Sobre línguas e tias ibéricas

Achamos que as línguas nos separam, mas pensemos melhor. Pensemos na forma como as palavras podem separar-nos ainda mais dentro de cada língua.

Uso um exemplo recente: as declarações de Isabel Jonet e a fúria que provocaram pela facebooklândia fora. Não comento as ditas declarações. Mas reparem como muita da fúria radica nos mundos diferentes onde vivem Jonet e os seus acérrimos críticos: há quem se enerve com a "caridadezinha", Jonet não gosta da frieza da "solidariedade", uma coisa é caridade, outra os direitos dos cidadãos, e por aí fora. Estamos a falar de linguagens usadas em mundos diferentes.

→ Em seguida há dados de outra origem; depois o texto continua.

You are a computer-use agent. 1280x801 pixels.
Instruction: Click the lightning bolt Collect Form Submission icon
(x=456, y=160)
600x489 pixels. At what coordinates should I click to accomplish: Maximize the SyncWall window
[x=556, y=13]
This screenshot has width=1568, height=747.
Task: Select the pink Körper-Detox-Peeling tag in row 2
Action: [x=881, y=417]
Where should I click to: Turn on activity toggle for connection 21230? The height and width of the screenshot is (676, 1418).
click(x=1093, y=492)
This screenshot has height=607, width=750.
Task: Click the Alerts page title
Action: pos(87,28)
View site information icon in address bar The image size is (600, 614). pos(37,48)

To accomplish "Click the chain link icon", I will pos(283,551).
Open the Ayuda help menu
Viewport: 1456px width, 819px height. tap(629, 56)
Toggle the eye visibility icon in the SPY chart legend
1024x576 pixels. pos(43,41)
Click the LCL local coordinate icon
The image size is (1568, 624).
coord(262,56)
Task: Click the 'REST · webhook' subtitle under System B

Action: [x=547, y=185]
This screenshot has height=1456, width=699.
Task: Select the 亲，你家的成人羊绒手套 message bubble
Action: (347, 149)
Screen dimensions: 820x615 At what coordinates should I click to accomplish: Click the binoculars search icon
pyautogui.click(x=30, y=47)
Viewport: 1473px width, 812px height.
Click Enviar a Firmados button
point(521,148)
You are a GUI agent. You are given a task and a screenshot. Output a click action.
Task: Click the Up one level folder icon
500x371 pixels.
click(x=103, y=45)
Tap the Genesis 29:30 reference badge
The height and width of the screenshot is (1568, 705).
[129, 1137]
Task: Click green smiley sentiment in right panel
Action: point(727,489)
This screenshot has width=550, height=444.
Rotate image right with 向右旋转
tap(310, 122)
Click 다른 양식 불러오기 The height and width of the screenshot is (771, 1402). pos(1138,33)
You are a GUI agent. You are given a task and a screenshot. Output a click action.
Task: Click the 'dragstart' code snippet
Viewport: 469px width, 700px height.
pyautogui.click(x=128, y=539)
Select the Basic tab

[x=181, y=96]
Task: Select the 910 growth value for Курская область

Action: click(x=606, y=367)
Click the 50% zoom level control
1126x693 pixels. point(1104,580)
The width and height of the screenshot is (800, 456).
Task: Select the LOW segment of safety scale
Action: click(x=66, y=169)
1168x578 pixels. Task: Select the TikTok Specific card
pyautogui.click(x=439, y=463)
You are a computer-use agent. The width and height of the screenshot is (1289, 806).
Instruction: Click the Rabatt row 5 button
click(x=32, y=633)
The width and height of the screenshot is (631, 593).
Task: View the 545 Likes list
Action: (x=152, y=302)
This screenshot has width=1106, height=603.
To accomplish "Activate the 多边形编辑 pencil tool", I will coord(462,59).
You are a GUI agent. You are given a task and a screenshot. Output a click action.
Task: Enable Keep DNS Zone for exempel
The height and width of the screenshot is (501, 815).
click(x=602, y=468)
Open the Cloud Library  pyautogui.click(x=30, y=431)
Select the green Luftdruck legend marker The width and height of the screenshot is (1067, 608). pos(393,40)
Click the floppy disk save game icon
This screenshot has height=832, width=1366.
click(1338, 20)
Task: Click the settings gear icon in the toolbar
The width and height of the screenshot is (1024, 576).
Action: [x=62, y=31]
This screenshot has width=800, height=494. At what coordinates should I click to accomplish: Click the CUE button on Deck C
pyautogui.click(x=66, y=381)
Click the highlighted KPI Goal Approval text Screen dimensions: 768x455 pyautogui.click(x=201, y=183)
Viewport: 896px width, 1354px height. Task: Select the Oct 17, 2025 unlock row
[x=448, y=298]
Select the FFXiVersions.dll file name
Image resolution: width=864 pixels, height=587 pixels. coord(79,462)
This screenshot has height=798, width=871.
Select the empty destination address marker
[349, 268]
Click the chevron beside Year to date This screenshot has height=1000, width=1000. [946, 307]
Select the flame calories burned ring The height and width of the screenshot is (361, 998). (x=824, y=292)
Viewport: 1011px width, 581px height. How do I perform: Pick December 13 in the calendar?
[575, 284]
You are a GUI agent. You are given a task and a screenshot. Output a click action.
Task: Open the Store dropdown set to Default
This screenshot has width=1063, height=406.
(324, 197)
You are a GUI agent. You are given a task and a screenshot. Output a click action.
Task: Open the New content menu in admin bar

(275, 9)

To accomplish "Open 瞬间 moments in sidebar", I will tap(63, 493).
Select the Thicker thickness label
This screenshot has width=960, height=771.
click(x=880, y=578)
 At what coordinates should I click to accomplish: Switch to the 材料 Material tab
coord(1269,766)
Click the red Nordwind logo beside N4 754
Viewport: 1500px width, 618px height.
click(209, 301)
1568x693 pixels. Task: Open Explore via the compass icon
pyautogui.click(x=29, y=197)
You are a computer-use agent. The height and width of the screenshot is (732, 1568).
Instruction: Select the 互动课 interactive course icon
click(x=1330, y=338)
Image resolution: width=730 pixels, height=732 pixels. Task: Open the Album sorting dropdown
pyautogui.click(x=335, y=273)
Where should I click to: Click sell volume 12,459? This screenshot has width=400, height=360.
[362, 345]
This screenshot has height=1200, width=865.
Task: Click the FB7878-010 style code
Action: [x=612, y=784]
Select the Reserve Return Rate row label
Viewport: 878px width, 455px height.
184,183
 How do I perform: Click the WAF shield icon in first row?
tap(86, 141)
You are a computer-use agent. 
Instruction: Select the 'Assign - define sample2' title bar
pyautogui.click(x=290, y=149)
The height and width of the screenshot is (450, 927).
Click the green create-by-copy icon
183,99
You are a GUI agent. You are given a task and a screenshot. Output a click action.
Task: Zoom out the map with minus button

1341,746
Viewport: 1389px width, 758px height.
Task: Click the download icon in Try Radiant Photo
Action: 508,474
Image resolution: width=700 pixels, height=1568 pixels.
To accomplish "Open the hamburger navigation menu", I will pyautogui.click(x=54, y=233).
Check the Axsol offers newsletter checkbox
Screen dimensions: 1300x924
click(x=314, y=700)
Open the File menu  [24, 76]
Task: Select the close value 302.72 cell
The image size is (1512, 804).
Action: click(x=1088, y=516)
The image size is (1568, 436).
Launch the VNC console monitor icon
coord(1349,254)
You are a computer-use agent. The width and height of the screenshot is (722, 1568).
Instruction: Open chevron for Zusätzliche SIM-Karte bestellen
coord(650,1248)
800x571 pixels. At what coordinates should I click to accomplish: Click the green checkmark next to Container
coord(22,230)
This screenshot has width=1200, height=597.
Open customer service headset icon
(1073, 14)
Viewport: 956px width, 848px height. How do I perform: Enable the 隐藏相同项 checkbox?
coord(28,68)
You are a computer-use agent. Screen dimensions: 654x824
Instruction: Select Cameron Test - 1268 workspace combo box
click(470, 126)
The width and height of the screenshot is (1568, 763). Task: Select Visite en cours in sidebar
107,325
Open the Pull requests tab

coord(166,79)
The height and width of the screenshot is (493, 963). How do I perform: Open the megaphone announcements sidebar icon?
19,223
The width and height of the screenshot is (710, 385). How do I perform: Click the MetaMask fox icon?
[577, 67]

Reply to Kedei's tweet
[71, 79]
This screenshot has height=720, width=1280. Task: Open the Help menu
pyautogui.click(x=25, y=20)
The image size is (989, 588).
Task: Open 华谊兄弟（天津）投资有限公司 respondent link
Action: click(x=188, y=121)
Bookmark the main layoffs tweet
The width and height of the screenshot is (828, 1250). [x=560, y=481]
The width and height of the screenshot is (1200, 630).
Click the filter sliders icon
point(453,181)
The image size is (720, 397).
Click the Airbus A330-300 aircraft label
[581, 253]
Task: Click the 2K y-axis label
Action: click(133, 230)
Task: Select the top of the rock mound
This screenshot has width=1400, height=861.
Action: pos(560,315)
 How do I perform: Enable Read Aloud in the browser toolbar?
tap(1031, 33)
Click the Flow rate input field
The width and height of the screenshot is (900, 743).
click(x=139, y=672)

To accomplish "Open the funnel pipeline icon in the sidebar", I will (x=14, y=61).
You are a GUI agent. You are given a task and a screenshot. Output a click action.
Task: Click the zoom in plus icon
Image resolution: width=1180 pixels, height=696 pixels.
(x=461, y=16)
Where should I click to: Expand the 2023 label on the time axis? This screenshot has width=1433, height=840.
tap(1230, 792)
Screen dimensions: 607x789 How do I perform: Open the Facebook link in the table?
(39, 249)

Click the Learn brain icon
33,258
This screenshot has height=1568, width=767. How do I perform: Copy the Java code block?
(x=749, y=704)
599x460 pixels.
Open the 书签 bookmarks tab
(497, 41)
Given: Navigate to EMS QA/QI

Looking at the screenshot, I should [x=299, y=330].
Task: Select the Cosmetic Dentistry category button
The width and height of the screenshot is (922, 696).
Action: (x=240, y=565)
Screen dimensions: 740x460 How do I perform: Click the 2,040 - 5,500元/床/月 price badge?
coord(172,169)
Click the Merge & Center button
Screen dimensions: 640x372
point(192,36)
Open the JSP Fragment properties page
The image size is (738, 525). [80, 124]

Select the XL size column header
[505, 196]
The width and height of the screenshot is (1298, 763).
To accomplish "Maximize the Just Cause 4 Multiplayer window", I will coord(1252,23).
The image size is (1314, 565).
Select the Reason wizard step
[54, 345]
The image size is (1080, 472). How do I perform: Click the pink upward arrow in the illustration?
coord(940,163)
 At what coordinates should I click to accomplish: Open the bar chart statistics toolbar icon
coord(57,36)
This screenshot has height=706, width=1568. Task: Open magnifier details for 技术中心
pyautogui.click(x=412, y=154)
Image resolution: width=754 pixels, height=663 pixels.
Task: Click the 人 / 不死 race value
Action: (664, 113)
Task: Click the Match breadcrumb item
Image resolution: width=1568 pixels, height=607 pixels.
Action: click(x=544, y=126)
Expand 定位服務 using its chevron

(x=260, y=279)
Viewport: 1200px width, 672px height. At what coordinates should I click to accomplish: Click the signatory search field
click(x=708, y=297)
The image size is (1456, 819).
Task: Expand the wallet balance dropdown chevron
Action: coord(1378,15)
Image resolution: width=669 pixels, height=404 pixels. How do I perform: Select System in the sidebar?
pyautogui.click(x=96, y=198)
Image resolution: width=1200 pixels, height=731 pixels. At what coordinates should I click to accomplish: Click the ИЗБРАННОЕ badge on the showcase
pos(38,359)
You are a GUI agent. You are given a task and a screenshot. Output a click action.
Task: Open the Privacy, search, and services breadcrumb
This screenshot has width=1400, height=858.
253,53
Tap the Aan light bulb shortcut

No mundo das senhoras bem-intencionadas que vão beber as suas ideias a São Paulo, a caridade é um conceito central, bíblico, divido, equivalente ao Amor, parte central da acção católica no mundo. No mundo dos empenhados politicamente numa mudança radical de sistema, a caridade é uma acção paliativa de má consciência burguesa, que só prejudica a verdadeira e humana mudança. Mundos diferentes, linguagens diferentes.

Não julguem que com isto quero dizer que é tudo igual e têm todos razão! Longe de mim. Há quem passe fome, e esteja pouco preocupado com estas birras semânticas. Adiante. (Não sem antes dizer que cada um destes mundos é bem mais completo, coerente e genuíno do que a imagem que o "outro lado" tem dele faz crer.)

Agora, o que me interessa para a discussão linguística: uma senhora (uma "tia", se quiserem) espanhola, empenhada na sua paróquia, que leia as palavras de Jonet, está mais distante de Jonet do que os portugueses indignados com as suas palavras? Não. Estará a falar a mesma língua, em muitos sentidos. As duas senhoras dialogarão com facilidade. Já o diálogo entre Jonet e os seus críticos portugueses é um diálogo de surdos, por mais comum que seja a língua.

As línguas distanciam, um pouco. Mas essa distância não se compara com as distâncias que cada país, cada cidade, cada grupo tem dentro de si. É por isso que a tradução está longe de ser impossível -- mas levar Jonet a ler o blogue Arrastão é uma tarefa digna dos Tom Cruises desta vida.